Sfida 1: Spiega perché, secondo il testo sulle mafie globali, le richieste di informazioni inviate dall'Italia a procure o centri studi di altri paesi rischiano di non essere comprese.
Sfida 2: Presso quale università insegna la moderatrice dell'incontro, secondo il testo sulle mafie globali?
Sfida 3: Trascrivi la parte del testo sulle mafie globali che comincia dalle parole "Per conoscere come" e si chiude dopo "in differenti continenti.".

Blocco di testo:
####

Mafie globali: la sfida da affrontare insieme
Le attività delle mafie da molti anni hanno oltrepassato anche le frontiere nazionali, aumentando competenze, volume di affari e difficoltà di intercettazione. Se ne è parlato a Trame durante l’incontro dal significativo titolo “Mafie senza confini”. Protagonisti del dibattito avvenuto a Lamezia il 21 giugno: Ruggero Scaturro, senior analyst presso il think tank GI-TOC (Global Initiative against Transnational Organized Crime), e Giuseppe Governale, generale della DIA (Divisione Investigativa Antimafia) dell’Arma dei Carabinieri e già comandante del ROS (Raggruppamento Operativo Speciale).
Rilanciamo il video dell’iniziativa accompagnato da una breve premessa della moderatrice, Anna Sergi, docente di criminologia presso la Essex University nel Regno Unito.
Per conoscere come si muovono le organizzazioni criminali mafiose oltre i confini nazionali c’è sempre più bisogno che si lavori insieme, sia tra rappresentanti della magistratura e delle forze di polizia, sia nel mondo della ricerca.
Noi italiani per molto tempo abbiamo avuto la tendenza a dare per scontata la nostra prospettiva di indagine e di analisi sul fenomeno, senza comprendere come la maggior parte dei dati e delle conoscenze che noi possediamo, manchino completamente nella formazione e nel vocabolario corrente dei nostri omologhi in altri paesi in Europa o in differenti continenti.
Per usare una metafora esemplificativa: spesso abbiamo esportato una ricetta già pronta per una torta senza verificare che si conoscessero e ci fossero gli ingredienti necessari per prepararla. Se non sai nemmeno cosa sia una mela come potresti cucinare una torta nella quale è l’ingrediente principale? Questo accade quando dall’Italia vengono richieste informazioni a procure o a centri studi di paesi contigui o distanti senza spiegare e specificare meglio a cosa facciamo riferimento, dimenticando o ignorando come nel loro contesto dinamiche e attività criminali vengano analizzate in maniera diversa e quanto non siano automatici collegamenti per noi usuali.

####

[Dati sugli elementi e sulla posizione del testo]
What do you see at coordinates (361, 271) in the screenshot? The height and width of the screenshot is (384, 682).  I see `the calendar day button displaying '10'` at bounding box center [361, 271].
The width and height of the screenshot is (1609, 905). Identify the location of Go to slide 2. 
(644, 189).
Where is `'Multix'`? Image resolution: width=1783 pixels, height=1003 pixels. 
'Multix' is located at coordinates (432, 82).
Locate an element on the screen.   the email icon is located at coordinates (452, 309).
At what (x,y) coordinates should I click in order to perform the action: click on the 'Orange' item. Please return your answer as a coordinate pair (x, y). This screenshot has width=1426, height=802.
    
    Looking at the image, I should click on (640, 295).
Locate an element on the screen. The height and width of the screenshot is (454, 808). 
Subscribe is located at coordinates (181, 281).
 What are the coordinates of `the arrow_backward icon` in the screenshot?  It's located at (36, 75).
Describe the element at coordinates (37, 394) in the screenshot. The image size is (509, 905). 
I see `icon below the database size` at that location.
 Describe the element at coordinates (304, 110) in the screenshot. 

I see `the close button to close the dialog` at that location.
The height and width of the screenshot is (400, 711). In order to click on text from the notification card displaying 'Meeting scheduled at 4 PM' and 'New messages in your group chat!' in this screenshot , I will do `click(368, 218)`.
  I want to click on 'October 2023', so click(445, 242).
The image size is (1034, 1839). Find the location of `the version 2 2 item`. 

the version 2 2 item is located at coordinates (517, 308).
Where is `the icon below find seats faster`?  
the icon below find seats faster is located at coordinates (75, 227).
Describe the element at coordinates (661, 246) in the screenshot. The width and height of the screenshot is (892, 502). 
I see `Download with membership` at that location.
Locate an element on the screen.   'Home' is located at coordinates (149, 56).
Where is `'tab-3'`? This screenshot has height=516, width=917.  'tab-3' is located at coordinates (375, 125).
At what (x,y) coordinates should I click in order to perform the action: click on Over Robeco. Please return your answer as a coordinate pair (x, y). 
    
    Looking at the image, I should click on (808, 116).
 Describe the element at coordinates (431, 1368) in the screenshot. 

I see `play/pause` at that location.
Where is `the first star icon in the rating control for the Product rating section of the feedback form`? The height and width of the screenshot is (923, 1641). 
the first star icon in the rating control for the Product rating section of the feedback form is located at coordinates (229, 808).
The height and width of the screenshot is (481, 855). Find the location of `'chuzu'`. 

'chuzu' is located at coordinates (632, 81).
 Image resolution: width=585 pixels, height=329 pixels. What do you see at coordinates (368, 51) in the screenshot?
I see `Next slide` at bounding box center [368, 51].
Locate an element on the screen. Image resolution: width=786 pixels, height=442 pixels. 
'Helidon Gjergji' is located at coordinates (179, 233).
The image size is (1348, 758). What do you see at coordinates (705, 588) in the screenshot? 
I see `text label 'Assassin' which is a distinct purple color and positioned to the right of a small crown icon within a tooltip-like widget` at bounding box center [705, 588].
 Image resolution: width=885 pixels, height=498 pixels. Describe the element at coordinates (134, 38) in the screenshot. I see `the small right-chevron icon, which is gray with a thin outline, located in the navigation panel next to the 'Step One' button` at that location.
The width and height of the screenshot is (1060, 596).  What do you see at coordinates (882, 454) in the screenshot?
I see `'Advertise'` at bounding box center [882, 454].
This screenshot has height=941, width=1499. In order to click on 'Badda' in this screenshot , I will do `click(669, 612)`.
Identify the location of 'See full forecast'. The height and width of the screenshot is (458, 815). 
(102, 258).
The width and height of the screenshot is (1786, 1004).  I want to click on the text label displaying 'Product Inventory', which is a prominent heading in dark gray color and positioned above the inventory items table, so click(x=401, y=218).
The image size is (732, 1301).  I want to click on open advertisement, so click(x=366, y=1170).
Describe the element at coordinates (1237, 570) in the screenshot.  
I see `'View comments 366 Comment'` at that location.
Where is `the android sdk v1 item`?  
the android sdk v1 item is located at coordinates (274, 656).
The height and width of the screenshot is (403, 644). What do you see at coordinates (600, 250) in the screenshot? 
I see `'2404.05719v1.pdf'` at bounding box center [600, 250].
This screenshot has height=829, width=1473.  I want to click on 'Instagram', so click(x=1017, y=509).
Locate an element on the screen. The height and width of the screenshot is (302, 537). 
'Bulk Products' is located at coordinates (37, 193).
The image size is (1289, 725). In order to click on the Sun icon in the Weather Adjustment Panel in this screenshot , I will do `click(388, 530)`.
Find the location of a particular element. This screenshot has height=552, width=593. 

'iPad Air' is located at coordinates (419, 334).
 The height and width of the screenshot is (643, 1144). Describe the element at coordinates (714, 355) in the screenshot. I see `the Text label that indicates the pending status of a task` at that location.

####

Risposta 1: Spesso queste richieste partono senza spiegare a cosa si fa riferimento. Si dimentica o si ignora che in quei contesti le dinamiche e le attività criminali vengono analizzate in modo diverso e che i collegamenti usuali per gli italiani non sono automatici. Gran parte dei dati e delle conoscenze italiane manca infatti nella formazione e nel vocabolario degli omologhi stranieri.

Risposta 2: Insegna criminologia presso la Essex University, nel Regno Unito.

Risposta 3:
Per conoscere come si muovono le organizzazioni criminali mafiose oltre i confini nazionali c’è sempre più bisogno che si lavori insieme, sia tra rappresentanti della magistratura e delle forze di polizia, sia nel mondo della ricerca.
Noi italiani per molto tempo abbiamo avuto la tendenza a dare per scontata la nostra prospettiva di indagine e di analisi sul fenomeno, senza comprendere come la maggior parte dei dati e delle conoscenze che noi possediamo, manchino completamente nella formazione e nel vocabolario corrente dei nostri omologhi in altri paesi in Europa o in differenti continenti.